▶ _REQUIREMENT_
Begin with the line holding "Click the lightning", then print every line after it through the end of the data, exactly and with nothing added.

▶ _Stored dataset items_
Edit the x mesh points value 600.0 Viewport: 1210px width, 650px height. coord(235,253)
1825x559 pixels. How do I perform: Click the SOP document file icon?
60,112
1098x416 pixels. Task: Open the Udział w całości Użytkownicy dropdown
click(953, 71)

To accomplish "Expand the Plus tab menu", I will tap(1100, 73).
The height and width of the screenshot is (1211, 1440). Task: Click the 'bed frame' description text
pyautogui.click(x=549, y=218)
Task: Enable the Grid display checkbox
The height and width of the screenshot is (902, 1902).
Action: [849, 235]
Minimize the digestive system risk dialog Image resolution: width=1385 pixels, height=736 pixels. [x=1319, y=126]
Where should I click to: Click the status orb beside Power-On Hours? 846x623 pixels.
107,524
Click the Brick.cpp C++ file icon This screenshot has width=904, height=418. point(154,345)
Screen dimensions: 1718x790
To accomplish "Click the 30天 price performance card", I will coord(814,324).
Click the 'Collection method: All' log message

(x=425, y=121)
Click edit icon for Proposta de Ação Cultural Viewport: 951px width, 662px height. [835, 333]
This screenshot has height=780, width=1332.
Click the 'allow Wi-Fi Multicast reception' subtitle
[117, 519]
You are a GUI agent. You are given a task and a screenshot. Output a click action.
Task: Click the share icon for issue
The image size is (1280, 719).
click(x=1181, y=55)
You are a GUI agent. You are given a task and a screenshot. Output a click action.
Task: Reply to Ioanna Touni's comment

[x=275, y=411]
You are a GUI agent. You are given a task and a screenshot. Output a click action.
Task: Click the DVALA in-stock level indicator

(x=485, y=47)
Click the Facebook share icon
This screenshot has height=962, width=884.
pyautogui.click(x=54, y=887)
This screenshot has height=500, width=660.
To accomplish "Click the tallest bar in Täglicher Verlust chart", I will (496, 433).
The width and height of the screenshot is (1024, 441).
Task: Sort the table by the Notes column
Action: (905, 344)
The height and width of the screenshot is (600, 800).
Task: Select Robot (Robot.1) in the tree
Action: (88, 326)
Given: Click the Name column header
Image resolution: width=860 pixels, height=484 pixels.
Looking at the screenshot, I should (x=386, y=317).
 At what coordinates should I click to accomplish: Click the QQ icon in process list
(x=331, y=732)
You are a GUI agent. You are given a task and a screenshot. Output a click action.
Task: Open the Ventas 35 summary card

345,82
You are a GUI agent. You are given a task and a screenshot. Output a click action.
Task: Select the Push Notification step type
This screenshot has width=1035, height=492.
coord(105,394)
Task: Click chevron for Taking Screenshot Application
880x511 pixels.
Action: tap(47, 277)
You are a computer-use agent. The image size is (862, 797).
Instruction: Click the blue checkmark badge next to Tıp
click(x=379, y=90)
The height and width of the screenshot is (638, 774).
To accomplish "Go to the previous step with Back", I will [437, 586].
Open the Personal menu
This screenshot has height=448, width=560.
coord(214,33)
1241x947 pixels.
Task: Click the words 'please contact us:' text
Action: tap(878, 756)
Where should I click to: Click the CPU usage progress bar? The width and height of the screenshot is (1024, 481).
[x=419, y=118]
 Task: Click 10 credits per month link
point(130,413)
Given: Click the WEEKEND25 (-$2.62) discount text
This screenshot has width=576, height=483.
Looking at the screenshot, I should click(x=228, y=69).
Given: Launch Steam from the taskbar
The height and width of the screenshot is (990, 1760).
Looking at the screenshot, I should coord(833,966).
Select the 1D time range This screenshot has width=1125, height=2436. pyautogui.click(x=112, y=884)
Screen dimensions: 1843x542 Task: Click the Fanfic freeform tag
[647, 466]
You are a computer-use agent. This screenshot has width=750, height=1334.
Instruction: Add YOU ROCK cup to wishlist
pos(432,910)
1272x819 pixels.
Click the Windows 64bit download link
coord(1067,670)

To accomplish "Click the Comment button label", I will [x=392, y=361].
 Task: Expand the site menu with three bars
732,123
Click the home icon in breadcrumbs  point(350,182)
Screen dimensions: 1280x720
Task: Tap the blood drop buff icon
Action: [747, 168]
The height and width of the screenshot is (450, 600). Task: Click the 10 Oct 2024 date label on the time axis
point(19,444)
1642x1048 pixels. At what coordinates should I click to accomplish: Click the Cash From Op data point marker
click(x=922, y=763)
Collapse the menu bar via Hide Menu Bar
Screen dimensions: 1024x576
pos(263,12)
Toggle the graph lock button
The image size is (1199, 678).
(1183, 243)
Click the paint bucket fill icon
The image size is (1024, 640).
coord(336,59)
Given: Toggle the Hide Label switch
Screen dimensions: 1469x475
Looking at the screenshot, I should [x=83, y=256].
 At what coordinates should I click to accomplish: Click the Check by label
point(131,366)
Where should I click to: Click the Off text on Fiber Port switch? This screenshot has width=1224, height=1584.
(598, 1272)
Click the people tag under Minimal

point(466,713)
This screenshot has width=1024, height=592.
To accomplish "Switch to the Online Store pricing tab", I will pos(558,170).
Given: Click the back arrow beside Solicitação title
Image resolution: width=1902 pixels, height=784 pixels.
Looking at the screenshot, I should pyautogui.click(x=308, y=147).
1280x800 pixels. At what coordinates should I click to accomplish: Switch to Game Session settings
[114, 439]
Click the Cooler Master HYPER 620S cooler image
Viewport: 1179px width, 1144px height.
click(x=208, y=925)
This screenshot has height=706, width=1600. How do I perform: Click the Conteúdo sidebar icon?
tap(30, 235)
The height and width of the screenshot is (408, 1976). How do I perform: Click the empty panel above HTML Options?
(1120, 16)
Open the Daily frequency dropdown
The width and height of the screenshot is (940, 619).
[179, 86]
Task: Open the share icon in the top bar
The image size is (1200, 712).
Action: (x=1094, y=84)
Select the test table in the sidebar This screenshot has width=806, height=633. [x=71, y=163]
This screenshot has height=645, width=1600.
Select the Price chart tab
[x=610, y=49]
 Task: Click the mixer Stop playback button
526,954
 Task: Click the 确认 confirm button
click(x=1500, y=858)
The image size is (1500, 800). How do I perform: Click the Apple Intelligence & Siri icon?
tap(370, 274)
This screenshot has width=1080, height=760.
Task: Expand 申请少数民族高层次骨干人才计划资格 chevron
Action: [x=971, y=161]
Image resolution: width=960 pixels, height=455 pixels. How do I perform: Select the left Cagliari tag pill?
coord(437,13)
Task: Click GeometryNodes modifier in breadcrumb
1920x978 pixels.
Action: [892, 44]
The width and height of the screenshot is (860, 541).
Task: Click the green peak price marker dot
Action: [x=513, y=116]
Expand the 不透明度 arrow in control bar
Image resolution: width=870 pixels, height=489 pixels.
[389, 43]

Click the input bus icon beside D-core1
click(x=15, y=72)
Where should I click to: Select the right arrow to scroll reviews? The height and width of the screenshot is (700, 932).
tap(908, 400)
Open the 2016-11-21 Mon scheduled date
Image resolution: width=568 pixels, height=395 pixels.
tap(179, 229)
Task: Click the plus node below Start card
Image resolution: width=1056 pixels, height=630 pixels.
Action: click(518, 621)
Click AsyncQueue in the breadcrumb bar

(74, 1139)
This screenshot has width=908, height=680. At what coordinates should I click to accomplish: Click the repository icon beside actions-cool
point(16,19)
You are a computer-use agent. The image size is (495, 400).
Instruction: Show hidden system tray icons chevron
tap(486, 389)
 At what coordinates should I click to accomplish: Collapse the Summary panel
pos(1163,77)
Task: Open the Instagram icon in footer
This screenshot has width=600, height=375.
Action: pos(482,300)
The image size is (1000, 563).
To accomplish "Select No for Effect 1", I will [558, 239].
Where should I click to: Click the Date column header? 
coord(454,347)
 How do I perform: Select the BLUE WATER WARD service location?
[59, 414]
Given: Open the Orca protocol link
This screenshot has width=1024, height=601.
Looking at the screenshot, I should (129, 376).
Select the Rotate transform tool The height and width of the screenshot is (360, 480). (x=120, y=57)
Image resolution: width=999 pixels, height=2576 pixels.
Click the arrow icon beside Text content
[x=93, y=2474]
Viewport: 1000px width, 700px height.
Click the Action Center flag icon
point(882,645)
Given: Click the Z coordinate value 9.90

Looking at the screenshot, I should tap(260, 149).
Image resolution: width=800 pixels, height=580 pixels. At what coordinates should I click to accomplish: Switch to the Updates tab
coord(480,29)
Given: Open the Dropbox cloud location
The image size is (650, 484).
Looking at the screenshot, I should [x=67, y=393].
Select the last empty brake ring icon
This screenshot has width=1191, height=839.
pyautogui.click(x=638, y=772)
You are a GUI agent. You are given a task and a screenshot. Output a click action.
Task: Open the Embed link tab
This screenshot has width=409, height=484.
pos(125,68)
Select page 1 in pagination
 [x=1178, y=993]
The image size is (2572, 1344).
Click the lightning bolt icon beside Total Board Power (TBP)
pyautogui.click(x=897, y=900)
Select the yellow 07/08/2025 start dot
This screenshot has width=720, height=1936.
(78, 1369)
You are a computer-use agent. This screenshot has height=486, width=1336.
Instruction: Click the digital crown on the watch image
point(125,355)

▶ _SOLUTION_
Click the lightning bolt icon beside Total Board Power (TBP)
pyautogui.click(x=897, y=900)
Select the yellow 07/08/2025 start dot
This screenshot has width=720, height=1936.
(78, 1369)
You are a computer-use agent. This screenshot has height=486, width=1336.
Instruction: Click the digital crown on the watch image
point(125,355)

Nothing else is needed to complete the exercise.